[Collected data]
========

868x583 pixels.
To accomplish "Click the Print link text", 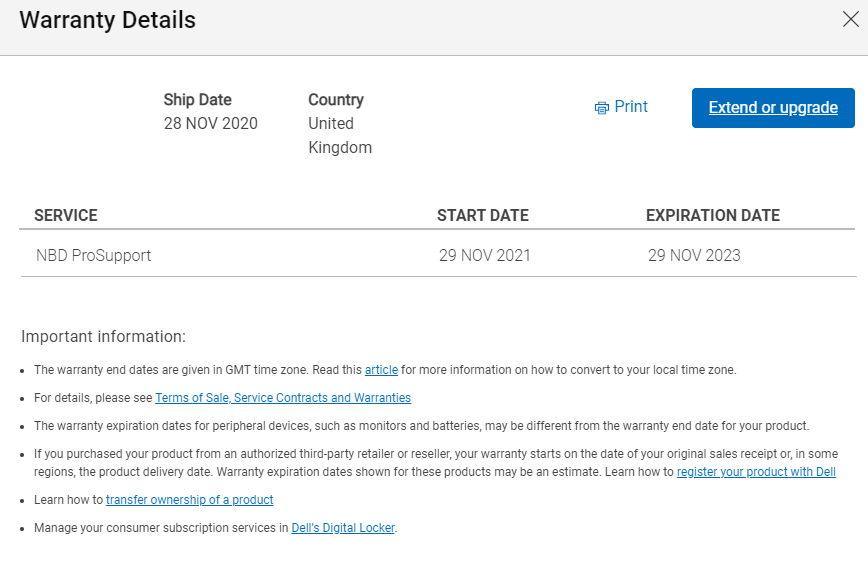I will tap(631, 107).
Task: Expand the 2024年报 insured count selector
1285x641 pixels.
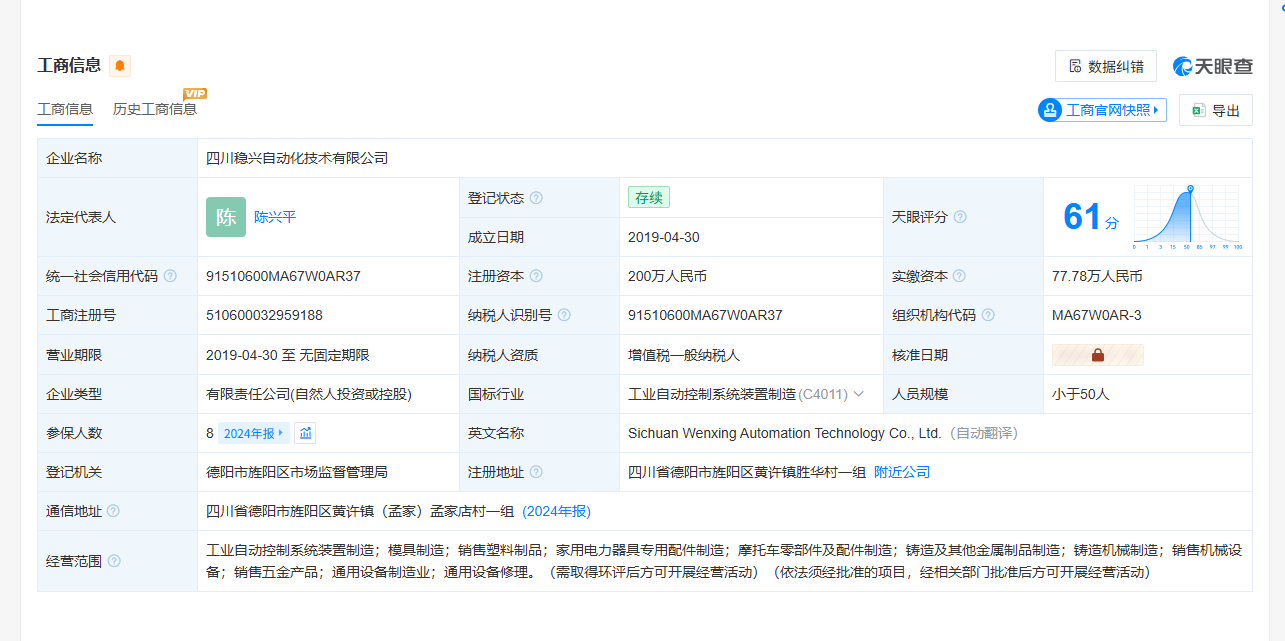Action: [254, 433]
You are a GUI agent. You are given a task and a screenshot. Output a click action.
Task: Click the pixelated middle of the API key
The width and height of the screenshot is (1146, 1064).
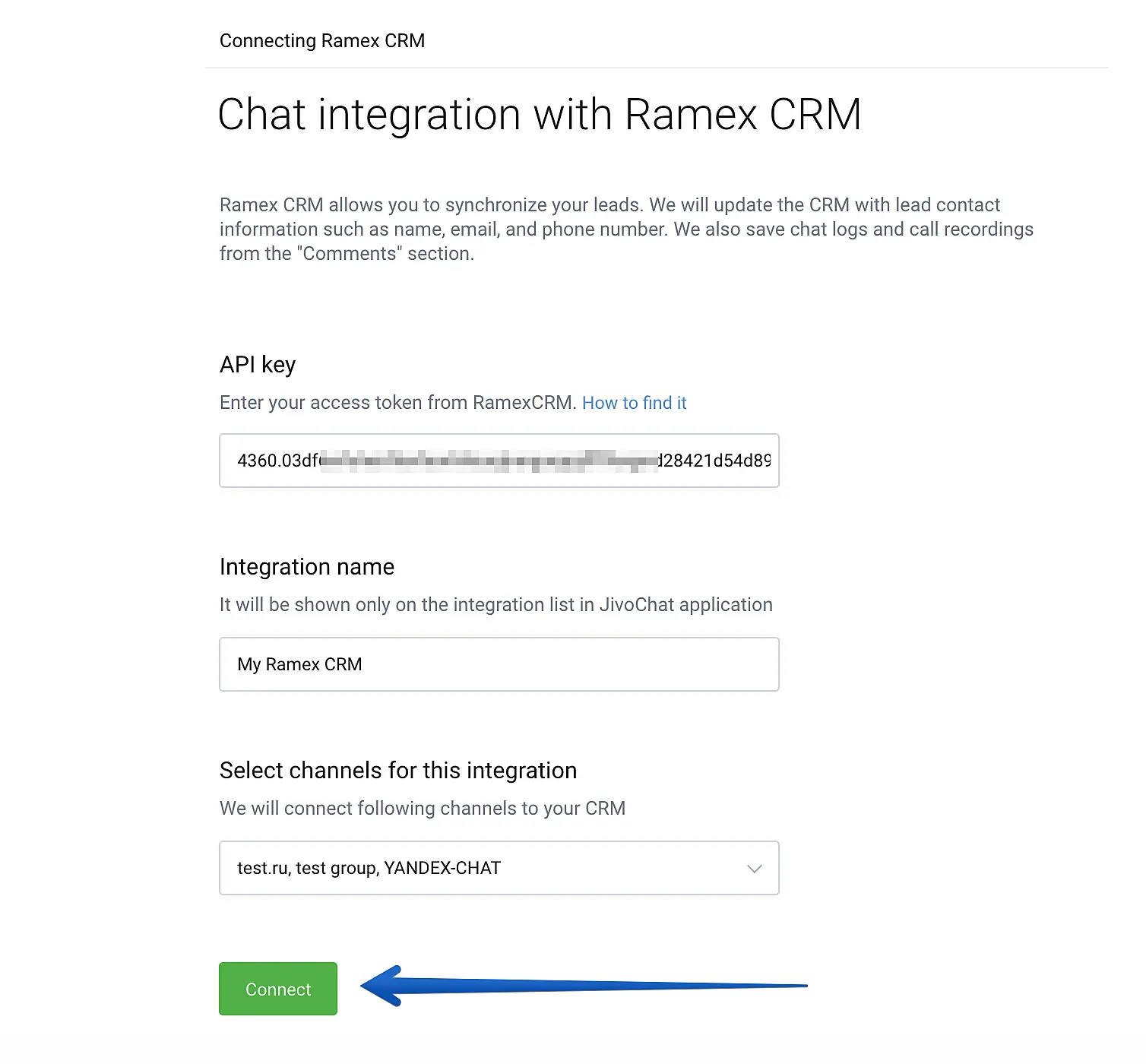coord(486,461)
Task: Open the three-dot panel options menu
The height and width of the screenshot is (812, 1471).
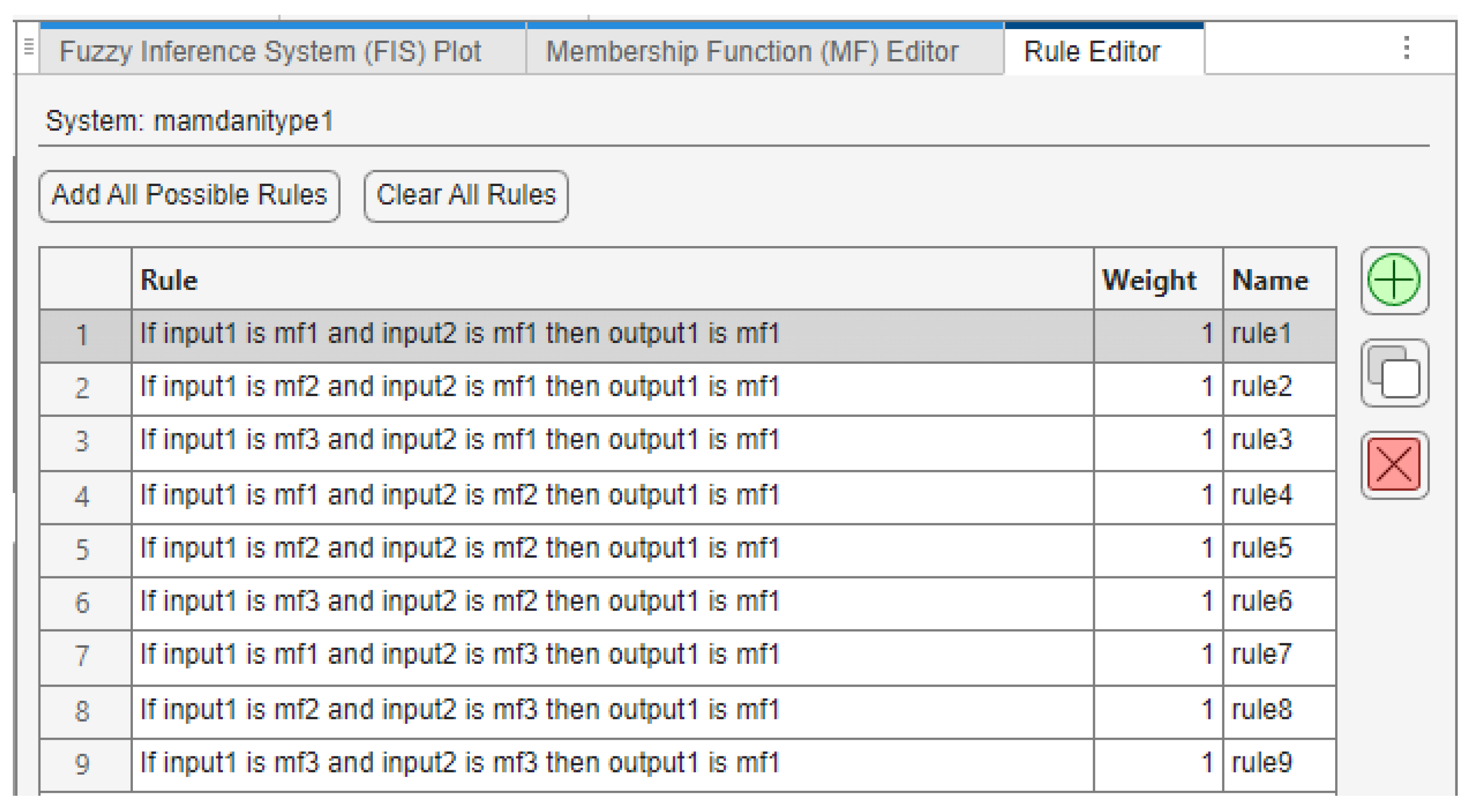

========

*Task to complete*
Your task is to transcribe, exactly and without additions, every line from the one that contains "1285x641 pixels." to the end of the entries above, both included. Omit all pictures.

*Result for this task*
1285x641 pixels.
Action: [254, 433]
You are a GUI agent. You are given a task and a screenshot. Output a click action.
Task: Click the pixelated middle of the API key
The width and height of the screenshot is (1146, 1064).
coord(486,461)
Task: Open the three-dot panel options menu
The height and width of the screenshot is (812, 1471).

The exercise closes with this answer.